Data records ->
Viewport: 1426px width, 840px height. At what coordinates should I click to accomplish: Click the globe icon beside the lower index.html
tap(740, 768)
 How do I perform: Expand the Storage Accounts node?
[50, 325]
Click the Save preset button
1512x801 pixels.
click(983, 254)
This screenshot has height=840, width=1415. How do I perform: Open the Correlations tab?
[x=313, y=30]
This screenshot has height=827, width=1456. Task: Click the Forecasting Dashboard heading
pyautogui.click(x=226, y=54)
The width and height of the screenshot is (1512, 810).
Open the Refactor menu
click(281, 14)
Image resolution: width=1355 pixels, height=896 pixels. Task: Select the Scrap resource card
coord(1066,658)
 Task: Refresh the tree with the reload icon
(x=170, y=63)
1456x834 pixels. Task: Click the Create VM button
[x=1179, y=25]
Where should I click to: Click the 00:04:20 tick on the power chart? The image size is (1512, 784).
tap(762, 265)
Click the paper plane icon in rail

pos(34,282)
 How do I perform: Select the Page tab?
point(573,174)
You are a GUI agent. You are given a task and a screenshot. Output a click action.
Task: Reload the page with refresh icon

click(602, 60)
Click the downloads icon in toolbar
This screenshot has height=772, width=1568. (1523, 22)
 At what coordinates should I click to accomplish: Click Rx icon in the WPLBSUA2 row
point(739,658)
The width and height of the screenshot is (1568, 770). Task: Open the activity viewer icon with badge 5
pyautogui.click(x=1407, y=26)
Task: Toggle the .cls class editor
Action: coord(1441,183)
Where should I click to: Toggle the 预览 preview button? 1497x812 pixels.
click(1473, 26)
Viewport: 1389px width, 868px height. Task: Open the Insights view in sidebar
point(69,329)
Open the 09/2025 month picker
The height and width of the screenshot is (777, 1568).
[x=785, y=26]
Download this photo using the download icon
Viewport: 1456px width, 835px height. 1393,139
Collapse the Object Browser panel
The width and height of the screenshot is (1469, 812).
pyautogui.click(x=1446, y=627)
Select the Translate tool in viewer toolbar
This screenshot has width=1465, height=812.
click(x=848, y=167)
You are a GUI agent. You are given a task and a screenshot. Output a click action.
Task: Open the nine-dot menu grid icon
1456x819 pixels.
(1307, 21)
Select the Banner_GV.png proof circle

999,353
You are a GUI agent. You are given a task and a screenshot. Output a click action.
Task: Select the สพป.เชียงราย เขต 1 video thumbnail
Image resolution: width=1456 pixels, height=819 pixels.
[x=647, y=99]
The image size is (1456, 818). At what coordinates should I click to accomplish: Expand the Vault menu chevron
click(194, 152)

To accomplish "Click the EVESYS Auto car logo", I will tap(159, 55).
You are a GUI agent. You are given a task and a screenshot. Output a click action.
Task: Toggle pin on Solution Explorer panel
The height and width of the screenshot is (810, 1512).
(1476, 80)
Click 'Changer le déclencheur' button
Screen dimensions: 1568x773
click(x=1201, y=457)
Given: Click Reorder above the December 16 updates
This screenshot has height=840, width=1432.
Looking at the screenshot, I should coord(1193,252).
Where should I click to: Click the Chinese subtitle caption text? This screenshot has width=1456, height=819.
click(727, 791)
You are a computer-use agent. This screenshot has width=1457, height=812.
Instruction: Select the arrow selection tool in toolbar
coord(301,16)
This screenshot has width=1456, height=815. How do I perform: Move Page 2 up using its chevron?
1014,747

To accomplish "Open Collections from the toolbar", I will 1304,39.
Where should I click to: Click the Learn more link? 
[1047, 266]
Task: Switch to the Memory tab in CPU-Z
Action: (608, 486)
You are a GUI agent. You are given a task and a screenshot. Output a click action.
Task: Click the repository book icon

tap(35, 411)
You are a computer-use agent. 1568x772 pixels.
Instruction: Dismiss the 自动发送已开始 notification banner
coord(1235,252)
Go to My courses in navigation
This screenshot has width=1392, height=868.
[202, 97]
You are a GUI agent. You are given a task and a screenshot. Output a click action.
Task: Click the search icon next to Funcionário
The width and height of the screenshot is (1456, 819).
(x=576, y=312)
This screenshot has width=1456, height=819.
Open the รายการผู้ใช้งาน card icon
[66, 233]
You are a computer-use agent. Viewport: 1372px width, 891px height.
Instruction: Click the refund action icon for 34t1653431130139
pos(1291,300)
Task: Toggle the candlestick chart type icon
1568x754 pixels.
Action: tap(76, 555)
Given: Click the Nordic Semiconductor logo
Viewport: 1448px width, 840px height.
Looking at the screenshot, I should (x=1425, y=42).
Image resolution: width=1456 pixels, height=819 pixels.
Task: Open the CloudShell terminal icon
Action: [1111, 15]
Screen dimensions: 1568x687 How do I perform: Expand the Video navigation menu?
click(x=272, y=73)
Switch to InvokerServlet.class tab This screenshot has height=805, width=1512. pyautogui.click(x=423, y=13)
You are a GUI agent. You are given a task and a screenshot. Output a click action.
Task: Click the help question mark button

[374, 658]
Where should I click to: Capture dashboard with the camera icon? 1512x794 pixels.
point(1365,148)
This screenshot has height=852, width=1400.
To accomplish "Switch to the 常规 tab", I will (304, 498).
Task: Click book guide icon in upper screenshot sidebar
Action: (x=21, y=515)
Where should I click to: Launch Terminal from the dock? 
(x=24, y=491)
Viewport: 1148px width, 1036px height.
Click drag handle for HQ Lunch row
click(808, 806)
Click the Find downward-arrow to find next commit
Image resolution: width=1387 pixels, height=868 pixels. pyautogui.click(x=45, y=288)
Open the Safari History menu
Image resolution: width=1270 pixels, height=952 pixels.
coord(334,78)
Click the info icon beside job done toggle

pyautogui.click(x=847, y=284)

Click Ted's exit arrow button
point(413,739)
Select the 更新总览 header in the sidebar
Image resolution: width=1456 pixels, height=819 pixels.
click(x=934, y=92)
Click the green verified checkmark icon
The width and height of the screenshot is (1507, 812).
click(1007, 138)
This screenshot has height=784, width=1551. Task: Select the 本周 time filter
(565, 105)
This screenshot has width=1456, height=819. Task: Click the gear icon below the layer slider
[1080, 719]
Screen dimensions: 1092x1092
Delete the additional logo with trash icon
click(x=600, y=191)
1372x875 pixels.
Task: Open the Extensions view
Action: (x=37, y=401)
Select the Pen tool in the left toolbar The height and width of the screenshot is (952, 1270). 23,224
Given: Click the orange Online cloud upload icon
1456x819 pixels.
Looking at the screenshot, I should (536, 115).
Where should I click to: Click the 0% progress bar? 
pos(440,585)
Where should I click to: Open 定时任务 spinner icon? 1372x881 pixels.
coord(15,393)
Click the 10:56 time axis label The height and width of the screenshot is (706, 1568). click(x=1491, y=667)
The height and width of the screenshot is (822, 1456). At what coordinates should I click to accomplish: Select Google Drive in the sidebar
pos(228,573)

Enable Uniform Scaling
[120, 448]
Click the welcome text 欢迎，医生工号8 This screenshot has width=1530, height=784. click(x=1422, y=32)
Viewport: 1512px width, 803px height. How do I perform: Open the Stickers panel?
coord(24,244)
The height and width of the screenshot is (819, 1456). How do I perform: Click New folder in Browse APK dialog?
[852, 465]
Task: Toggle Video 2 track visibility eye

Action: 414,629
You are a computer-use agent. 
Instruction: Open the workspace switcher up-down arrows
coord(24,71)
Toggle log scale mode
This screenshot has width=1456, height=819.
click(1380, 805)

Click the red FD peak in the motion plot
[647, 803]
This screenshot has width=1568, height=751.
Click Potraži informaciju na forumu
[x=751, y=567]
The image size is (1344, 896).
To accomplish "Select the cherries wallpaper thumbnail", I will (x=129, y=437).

About this exercise -> When a line holds the string "computer", pull it out of the listing.

Your response ->
You are a computer-use agent. This screenshot has width=1457, height=812.
You are a computer-use agent. 1568x772 pixels.
You are a computer-use agent. Viewport: 1372px width, 891px height.
You are a computer-use agent. 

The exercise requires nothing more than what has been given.